Looks familiar. Could it be a 2cooler?


----------



## Reel Time (Oct 6, 2009)

Sunbeam said:


> Looks familiar. Could it be a 2cooler?


He looked familiar to me too but the guy in the picture is about 50 pounds lighter than the guy I know. I have never seen the guy in the boat before. Maybe someone here will recognize him. He very well could be a 2Cooler. I don't want to press charges. I want to catch him in the act.


----------



## Castaway2 (Aug 8, 2013)

muleherder said:


> Can you say cojones? That's unbelievable. I'd call the Game Warden.


x2


----------



## RB II (Feb 26, 2009)

Restitution should be one limit of fat crappie. I will volunteer to go over there and collect the fee. Let me know when they are ready!!!!!


----------



## Reel Time (Oct 6, 2009)

HydraSports said:


> Restitution should be one limit of fat crappie. I will volunteer to go over there and collect the fee. Let me know when they are ready!!!!!


I'm just hoping he used the tracking on the fish finder/GPS so I know where he caught them.


----------



## gemba (May 19, 2010)

Not sure if they're dead or alive. Maybe he released them under your dock for you to catch.


----------



## ROBOWADER (May 22, 2004)

You got to be kidding.................


----------



## fishinganimal (Mar 30, 2006)

I bet he makes a mean nanner pudding!!!


----------



## fishinganimal (Mar 30, 2006)

Also been known to frequent fish frys I heard!!


----------



## fishinganimal (Mar 30, 2006)

He must have hotwired it surely you didn't leave your key in it. LOL


----------



## Momma's Worry (Aug 3, 2009)

*thief with cahunas*

I would not press charges since everything was returned in good order.....only if........ he put me on those fish ! and cut some grass etc later.......what would a guide charge? LOL


----------



## RB II (Feb 26, 2009)

Reel Time said:


> I'm just hoping he used the tracking on the fish finder/GPS so I know where he caught them.


If he did, I have gas and minnow money. I am in!!!!


----------



## Whitebassfisher (May 4, 2007)

He has made the world a better place. Just ask his wife to cook for you.


----------



## Reel Time (Oct 6, 2009)

OK. The fisherman is a member on this board and many of you on the freshwater board know him. He has agreed to my terms of restitution. 
1. He *will* share some fillets with me.
2. He *will* show me where he caught those crappie.
3. He *will* go with me on the next crappie trip.
4. He *will* continue to borrow my boat to take others fishing.

Thanks for all who made this thread interesting! To those of you who thought something "fishy" was going on with this thread, you are correct!

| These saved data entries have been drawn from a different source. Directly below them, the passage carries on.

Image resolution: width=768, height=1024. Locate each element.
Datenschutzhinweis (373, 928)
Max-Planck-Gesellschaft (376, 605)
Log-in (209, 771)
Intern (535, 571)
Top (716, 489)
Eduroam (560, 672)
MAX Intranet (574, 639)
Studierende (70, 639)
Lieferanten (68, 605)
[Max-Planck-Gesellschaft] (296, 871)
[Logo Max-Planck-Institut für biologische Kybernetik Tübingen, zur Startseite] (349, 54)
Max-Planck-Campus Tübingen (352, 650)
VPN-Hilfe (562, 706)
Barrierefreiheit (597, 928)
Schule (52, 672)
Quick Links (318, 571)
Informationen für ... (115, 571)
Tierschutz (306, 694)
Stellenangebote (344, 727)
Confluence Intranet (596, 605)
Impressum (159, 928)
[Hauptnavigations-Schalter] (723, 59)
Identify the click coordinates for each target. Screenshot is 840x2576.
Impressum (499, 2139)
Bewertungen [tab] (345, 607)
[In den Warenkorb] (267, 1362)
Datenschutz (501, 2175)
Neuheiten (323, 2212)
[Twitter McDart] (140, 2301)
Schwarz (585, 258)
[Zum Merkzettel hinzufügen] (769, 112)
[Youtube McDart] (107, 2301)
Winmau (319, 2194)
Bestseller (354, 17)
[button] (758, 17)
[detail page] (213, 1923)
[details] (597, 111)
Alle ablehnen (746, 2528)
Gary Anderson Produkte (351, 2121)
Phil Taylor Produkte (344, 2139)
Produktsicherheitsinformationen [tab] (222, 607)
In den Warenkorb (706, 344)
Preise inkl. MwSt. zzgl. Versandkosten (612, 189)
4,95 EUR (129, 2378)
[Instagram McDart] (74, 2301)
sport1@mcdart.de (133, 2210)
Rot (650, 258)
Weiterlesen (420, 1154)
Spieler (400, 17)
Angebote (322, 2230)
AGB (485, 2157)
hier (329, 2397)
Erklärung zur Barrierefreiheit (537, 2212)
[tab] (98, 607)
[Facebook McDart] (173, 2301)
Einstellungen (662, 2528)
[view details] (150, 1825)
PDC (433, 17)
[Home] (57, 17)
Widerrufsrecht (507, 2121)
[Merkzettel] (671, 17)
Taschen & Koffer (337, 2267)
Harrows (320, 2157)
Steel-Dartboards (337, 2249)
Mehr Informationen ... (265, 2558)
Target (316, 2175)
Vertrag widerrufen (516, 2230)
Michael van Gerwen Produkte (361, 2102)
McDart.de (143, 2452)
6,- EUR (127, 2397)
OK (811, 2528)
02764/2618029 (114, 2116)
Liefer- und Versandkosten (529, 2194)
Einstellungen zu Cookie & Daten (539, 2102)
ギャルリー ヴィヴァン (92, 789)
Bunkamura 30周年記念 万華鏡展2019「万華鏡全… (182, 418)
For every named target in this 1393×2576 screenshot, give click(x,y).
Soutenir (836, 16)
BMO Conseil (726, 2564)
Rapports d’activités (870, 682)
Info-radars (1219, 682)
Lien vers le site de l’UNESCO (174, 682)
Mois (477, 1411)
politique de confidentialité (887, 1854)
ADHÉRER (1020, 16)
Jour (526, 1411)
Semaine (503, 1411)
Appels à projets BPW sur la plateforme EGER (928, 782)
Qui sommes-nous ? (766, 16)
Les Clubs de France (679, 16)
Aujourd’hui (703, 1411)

Yes, the perpetrator was our own beloved *Sunbeam* and he had not only permission to take out the boat but is obligated to take it out frequently to keep the motor in good condition.

Sunbeam, thanks for being a good friend and finding those crappie!


----------



## Sunbeam (Feb 24, 2009)

My friend "montana bob" and I left Casa de Largo del Norte at 7:30 Wednesday morning.
Bob is a cool dude who is "snow birding" at KOA. He has fished a lot in the Northwest and into Alaska.
He is not very knowledgeable about Texas or Texas fishing. Plus he calls a creek a "Crick". He was surprised to see his first Yellow bass and very surprised to land some 16 to 18 inch black bass on minnows.
He and I used up six dozen minnows in less than two hours on some rapid biting crappie.
We kept 36 (10" for sure... measure every fish) and headed in to clean fish, lunch and re-minnow by 11AM. Back out fishing by 3PM in the same spot. 
Still biting strong as soon as we arrived. Used up another six dozen minnow by 5 PM.
Culled out sixteen over 11" and C&R'ed all the rest in the afternoon trip. Bob cleaned the morning catch but I knew I would have to scale and gut the second ones for the Filipino so I cut the numbers as much as I could.
Bob was very surprised that we threw back those large 9 7/8" crappie. He said those were large crappie for his fishing holes in Montana. When he caught his first 12 1/2" crappie you would have thought Santa had personally delivered it.
We fished a new undercut bank that must have been caused by the last rise. There were eight boats clustered around a large submerged tree top about 100 yards south of use. They were all catching fish but like us the fish were all very small. 
But the area we fished did not have any brush on the bottom. Just a mud bottom ledge that was 7' deep extending out about 15 feet to a 17' drop off. They were stacked on that ledge all day. No above the water indications that fish might be there. Nothing but my superior instinct led to us trying that spot first. But when I saw that shallow cave in the bank I just had to stop and try it.
Bob said he quit trying to count throw backs at 75 and that was just the morning trip.
I know that a lot of our fisher friends will not be so selective on those 1/2" undersize fish. Many will go to the frying pan. But I am very please to see so many 5 to 7 inch fish that are being thrown back. This is the best crappie fish by numbers since the Rita phenomenon.
We might actually have a decent spawn next spring...God willing and the crick don't rise.


----------



## Kickapoo Duke (May 15, 2010)

I think I saw that same mug shot in the Post Office this morning!!!


----------



## dbullard (Feb 13, 2008)

Crooked politician!!


----------



## essayons75 (May 15, 2006)

That's funny! Great thread!


----------



## lx22f/c (Jun 19, 2009)

Nice catch Sunbeam. All the weight you are losing must have you moving around like a teenager again. You got in and out of there with a bunch of nice crappie and the sheriff didnt even notice. ðŸ˜¯


Cast your burden on the Lord, and He shall sustain You;


----------



## Sunbeam (Feb 24, 2009)

Yeah, I'm get stealthy as a panther. Next thing you know I might even be doing physical exercise. Well...at least taking it under consideration.


----------



## shadslinger (Aug 21, 2005)

WTG, Sunbeam, I think you did it just to show BBJim up myself


----------



## 4 Ever-Fish N (Jun 10, 2006)

Very funny thread. Great job guys.


----------



## pYr8 (Apr 17, 2012)

Great thread, all the culprits are +1


----------



## FISHROADIE (Apr 2, 2010)

I think I have seen that guy he is legendary he does that all the time but he has never been caught. The law will catch up to him some day, he has caused trouble all over the world mostly in Asia. Now it looks like he is plying his wares down around lake Livingston. He should at the very least return those crappie in a ice chest back to your boat house.


----------